WHAT THE EXERCISE ASKS => Leaving out all pictures, write down exactly the lines from the one containing "This screenshot has width=540, height=339." through the last line of the material.

DATA SECTION START

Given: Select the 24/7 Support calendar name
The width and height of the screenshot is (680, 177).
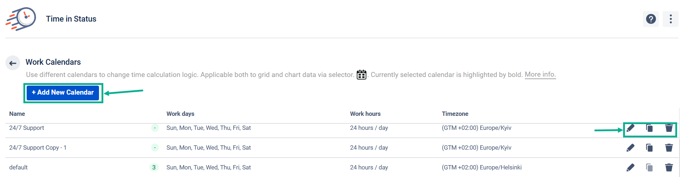Looking at the screenshot, I should click(x=27, y=128).
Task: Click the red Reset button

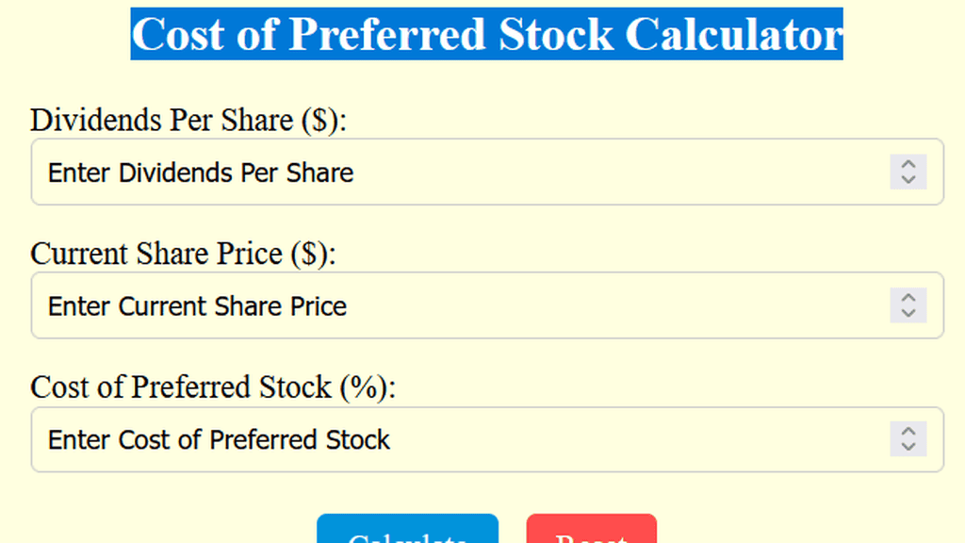Action: point(592,529)
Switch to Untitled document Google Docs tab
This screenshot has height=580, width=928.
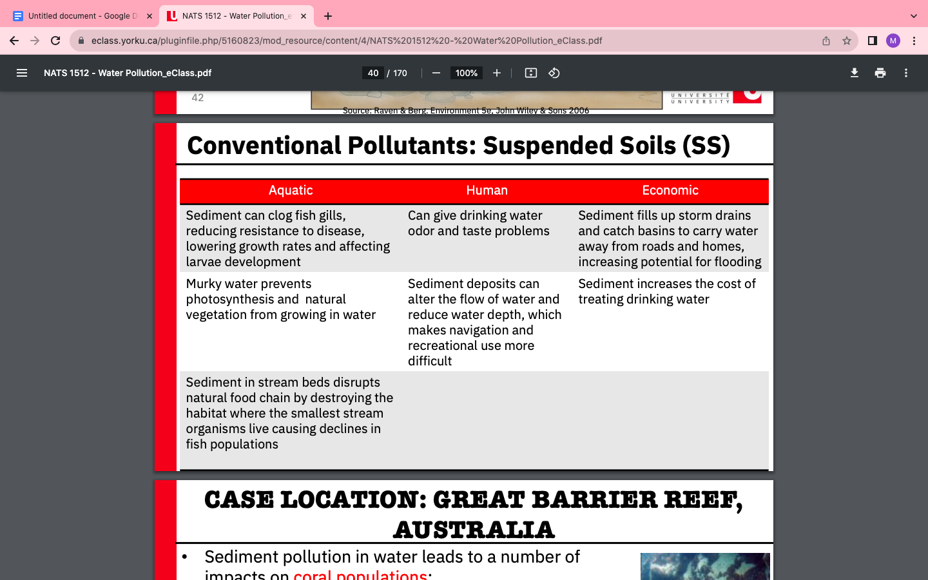pos(77,16)
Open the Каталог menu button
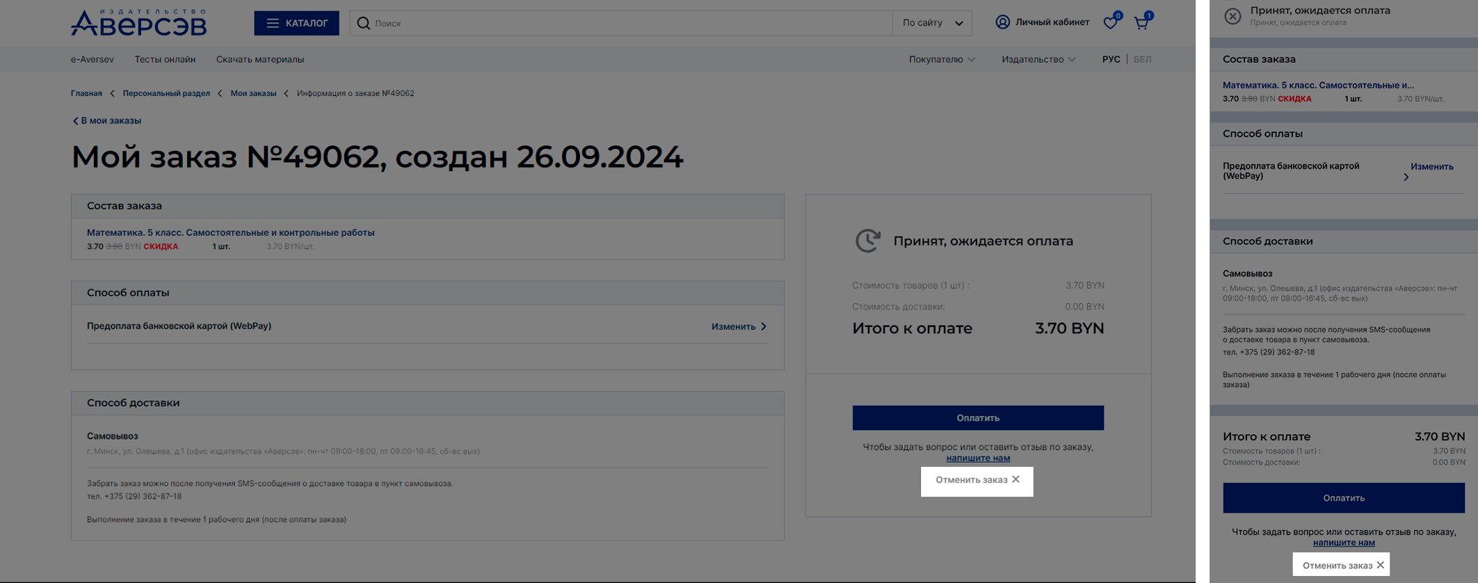The height and width of the screenshot is (583, 1478). [296, 24]

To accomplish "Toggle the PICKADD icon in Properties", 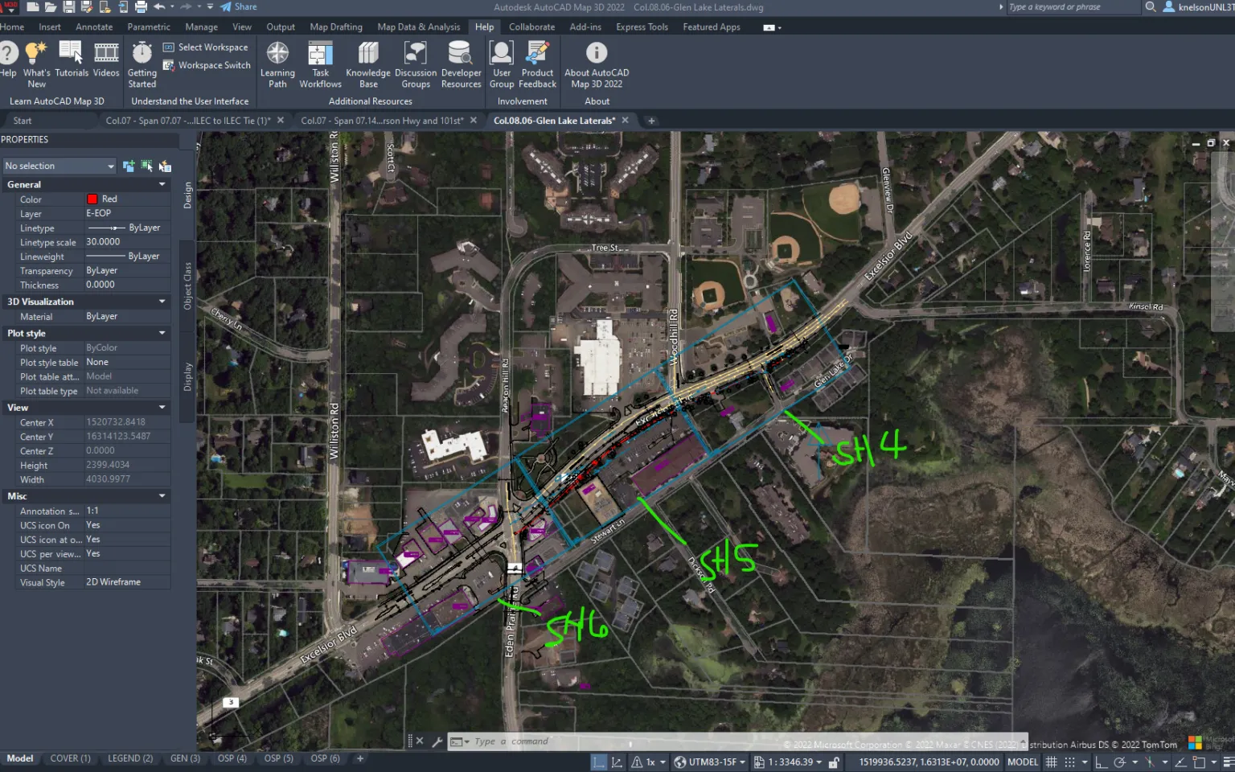I will coord(129,166).
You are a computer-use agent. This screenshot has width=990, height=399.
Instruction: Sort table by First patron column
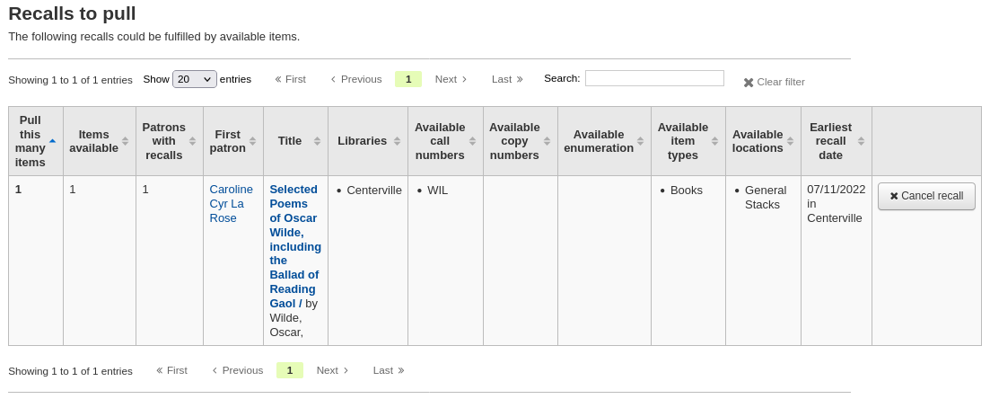pyautogui.click(x=252, y=141)
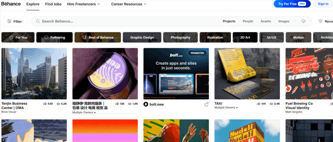Click the search magnifier icon
This screenshot has width=333, height=142.
pyautogui.click(x=38, y=21)
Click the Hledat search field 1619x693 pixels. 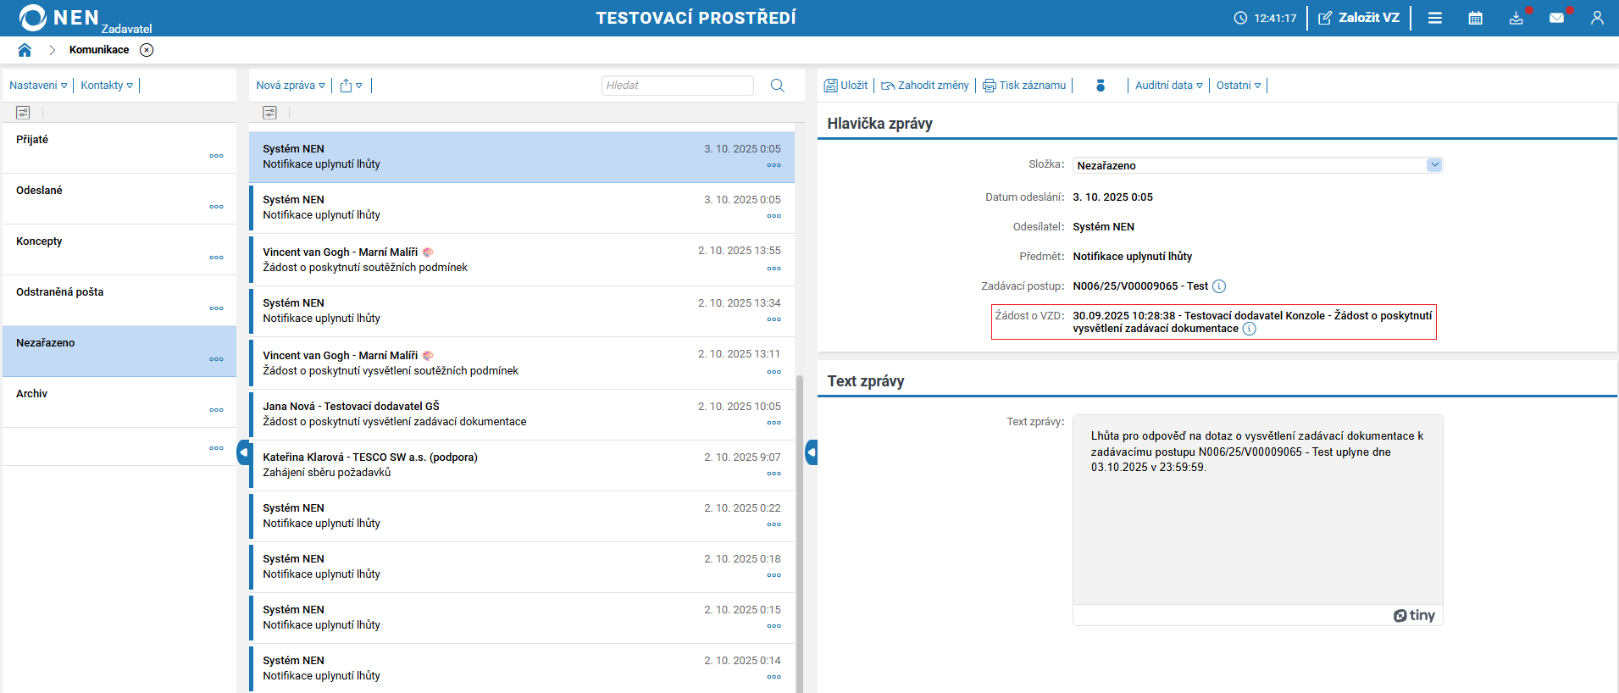[x=677, y=86]
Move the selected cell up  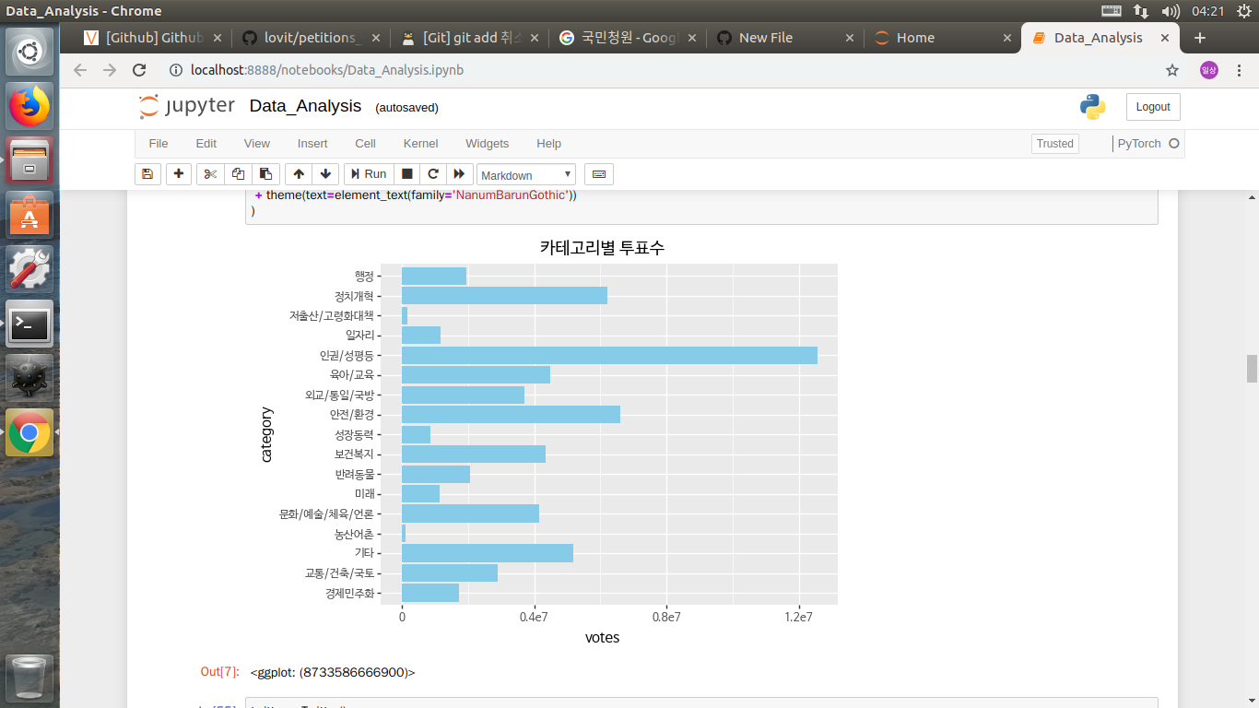[x=297, y=174]
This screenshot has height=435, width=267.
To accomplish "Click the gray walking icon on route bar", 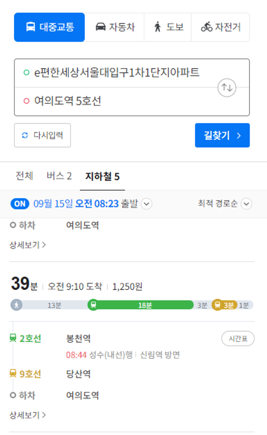I will (16, 305).
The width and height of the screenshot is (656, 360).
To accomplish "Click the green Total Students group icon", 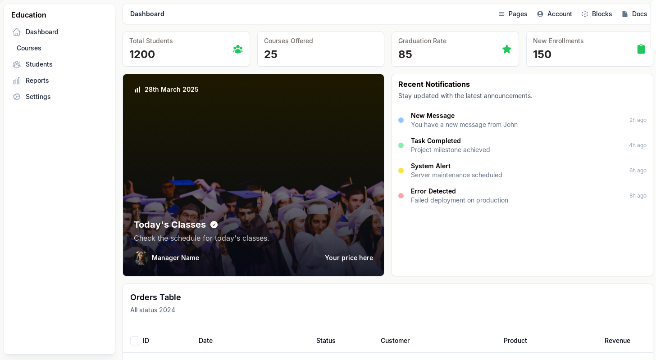I will (238, 50).
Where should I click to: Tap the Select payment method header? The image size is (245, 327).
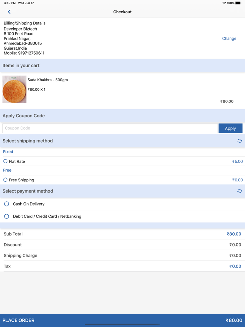[28, 191]
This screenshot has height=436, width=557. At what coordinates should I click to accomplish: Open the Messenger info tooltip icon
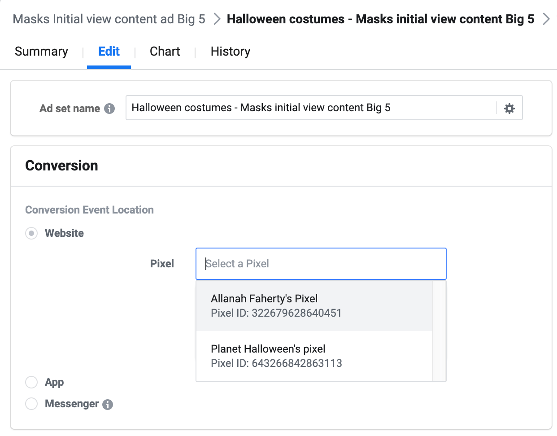pos(107,404)
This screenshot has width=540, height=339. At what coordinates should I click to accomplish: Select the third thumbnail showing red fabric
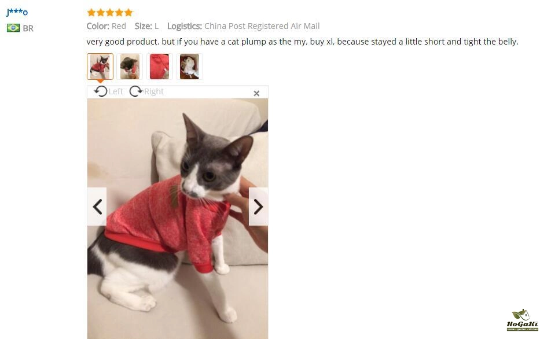point(159,67)
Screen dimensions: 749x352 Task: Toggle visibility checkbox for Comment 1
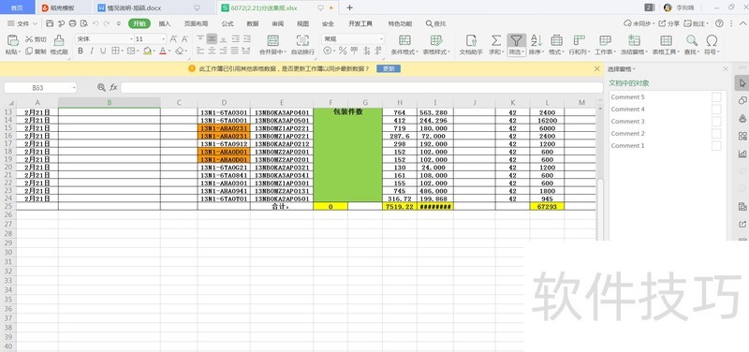(716, 146)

DATA SECTION END

ANSWER BOX =>
This screenshot has width=540, height=339. At what coordinates should I click to accomplish: Select the third thumbnail showing red fabric
point(159,67)
Screen dimensions: 749x352 Task: Toggle visibility checkbox for Comment 1
(716, 146)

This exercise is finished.